[Stored data entries]
--*--

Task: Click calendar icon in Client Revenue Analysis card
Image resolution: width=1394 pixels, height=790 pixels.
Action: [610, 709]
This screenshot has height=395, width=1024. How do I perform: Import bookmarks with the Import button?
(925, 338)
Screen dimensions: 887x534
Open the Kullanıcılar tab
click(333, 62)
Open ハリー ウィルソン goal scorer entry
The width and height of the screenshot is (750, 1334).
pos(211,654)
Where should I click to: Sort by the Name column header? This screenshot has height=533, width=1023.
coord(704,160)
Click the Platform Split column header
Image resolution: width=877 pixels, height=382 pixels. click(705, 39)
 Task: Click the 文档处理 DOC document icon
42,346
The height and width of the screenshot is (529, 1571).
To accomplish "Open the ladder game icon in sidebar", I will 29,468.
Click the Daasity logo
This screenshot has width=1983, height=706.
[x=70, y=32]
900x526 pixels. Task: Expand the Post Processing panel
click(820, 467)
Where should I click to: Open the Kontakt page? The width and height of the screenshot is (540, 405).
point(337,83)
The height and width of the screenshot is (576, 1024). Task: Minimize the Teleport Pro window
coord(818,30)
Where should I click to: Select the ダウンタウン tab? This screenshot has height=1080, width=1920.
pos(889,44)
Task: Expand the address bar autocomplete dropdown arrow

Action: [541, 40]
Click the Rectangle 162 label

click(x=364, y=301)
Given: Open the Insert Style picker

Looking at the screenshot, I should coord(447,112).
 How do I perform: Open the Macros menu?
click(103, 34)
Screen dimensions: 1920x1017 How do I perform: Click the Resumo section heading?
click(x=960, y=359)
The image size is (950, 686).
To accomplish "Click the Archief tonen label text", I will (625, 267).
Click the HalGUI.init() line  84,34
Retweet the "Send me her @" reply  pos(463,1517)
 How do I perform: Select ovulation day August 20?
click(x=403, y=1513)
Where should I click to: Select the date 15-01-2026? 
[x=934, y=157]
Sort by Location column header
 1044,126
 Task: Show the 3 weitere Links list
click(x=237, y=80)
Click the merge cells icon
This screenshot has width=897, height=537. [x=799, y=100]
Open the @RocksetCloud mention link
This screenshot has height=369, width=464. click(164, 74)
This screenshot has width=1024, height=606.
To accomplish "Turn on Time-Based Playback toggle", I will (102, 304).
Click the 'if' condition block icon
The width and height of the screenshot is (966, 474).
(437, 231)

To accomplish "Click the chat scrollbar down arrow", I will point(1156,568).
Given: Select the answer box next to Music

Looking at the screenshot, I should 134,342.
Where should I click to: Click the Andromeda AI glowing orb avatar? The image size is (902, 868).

--*--

• [What this task involves]:
Reproduce without change every line of the entries above, from the one containing "Screen dimensions: 1920x1017" through the last.

• [Output below]:
Screen dimensions: 1920x1017 How do I perform: Click the Resumo section heading?
click(x=960, y=359)
The image size is (950, 686).
To accomplish "Click the Archief tonen label text", I will (625, 267).
Click the HalGUI.init() line  84,34
Retweet the "Send me her @" reply  pos(463,1517)
 How do I perform: Select ovulation day August 20?
click(x=403, y=1513)
Where should I click to: Select the date 15-01-2026? 
[x=934, y=157]
Sort by Location column header
 1044,126
 Task: Show the 3 weitere Links list
click(x=237, y=80)
Click the merge cells icon
This screenshot has width=897, height=537. [x=799, y=100]
Open the @RocksetCloud mention link
This screenshot has height=369, width=464. click(164, 74)
This screenshot has width=1024, height=606.
To accomplish "Turn on Time-Based Playback toggle", I will (102, 304).
Click the 'if' condition block icon
The width and height of the screenshot is (966, 474).
(437, 231)

To accomplish "Click the chat scrollbar down arrow", I will point(1156,568).
Given: Select the answer box next to Music

Looking at the screenshot, I should 134,342.
Where should I click to: Click the Andromeda AI glowing orb avatar? The image size is (902, 868).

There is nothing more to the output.